TEXT SEGMENT ▸
════════════════════

"Pink" is a song by American rock band Aerosmith. It was written by Steven Tyler and professional songwriters Richie Supa and Glen Ballard. It was released as the third major single from Nine Lives in 1997.

Composition
The song is highlighted by a harmonica performance by Steven Tyler at the beginning, as well as a strong bass rhythm throughout the song, and a mix of acoustic guitars and jangling electric guitars throughout the verses.

Many of the lines in the verses start with the word "pink" (e.g. "Pink it's my new obsession ", "Pink it's not even a question", "Pink on the lips of your lover"). The song is also highly suggestive, in that the origin of the fascination with pink stems from the admiration of a woman's reproductive organs, particularly the inner side of the outer lips – the "pink in the middle" – and also the man's penis – "I wanna wrap you in rubber" and "my favorite crayon"

Chart positions

The song reached No. 27 on the Billboard Hot 100, No. 38 in the United Kingdom, and No. 19 in Latvia. It also topped the Mainstream Rock Tracks chart for four weeks.

Music video
The music video for the song used CGI to morph characters' faces to other bodies. A variety of random characters mixed in with band members moving towards the camera, morphing into different characters in the process (e.g., Joe Perry as a centaur, Brad Whitford as a little boy, Steven Tyler as a skeleton, and a boy dressed as the Easter Bunny). The video premiered on November 11, 1997, and was directed by Doug Nichol.

Two versions of the music video exist. In the uncensored version, there is a woman dressed in a blue jumpsuit walking towards the camera. For a brief second, the top, unzipped portion of the jumpsuit is pulled away, revealing her right breast. There is another instance where a woman's breasts are briefly fully revealed when a woman, painted blue and green, does a pirouette.

════════════════════

DATASET CONTENT ▸

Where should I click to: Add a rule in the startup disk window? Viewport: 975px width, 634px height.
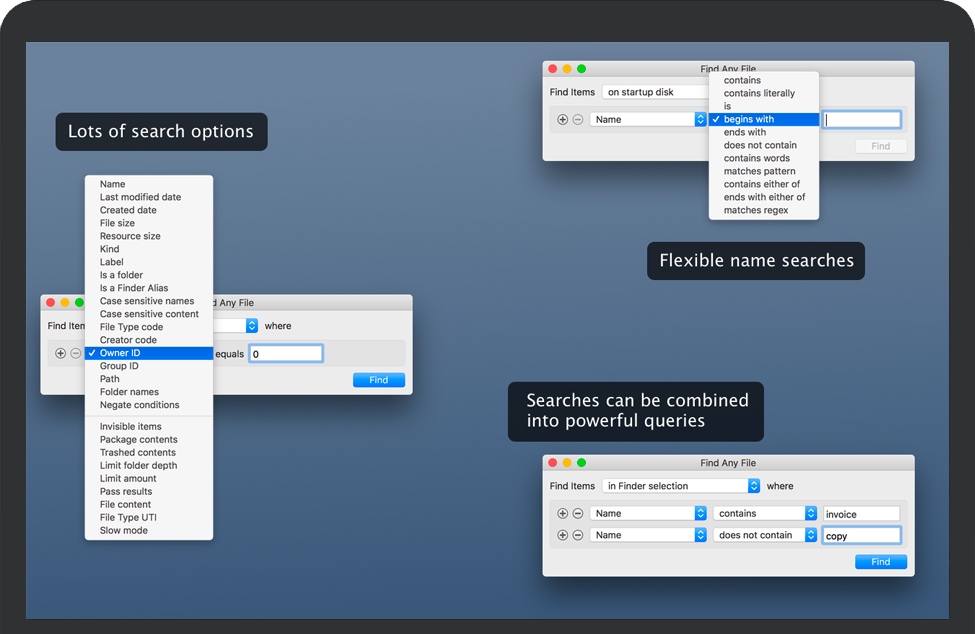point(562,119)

════════════════════

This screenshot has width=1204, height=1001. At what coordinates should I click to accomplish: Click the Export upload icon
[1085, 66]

════════════════════

SET TASKS ▸
**a)** According to the article on "Pink," how many weeks did the song spend at the top of the Mainstream Rock Tracks chart?
**b)** Reproduce the passage of the article on "Pink" from "Composition" up to and including "throughout the verses.".
**c)** Using the article on "Pink," explain why the song is described as highly suggestive.

ANSWERS IN ORDER ▸
**a)** Four weeks.

**b)**
Composition
The song is highlighted by a harmonica performance by Steven Tyler at the beginning, as well as a strong bass rhythm throughout the song, and a mix of acoustic guitars and jangling electric guitars throughout the verses.

**c)** The article says the song's fascination with pink comes from admiration of a woman's reproductive organs, particularly the "pink in the middle." It adds that lines such as "I wanna wrap you in rubber" and "my favorite crayon" also refer to the man's penis.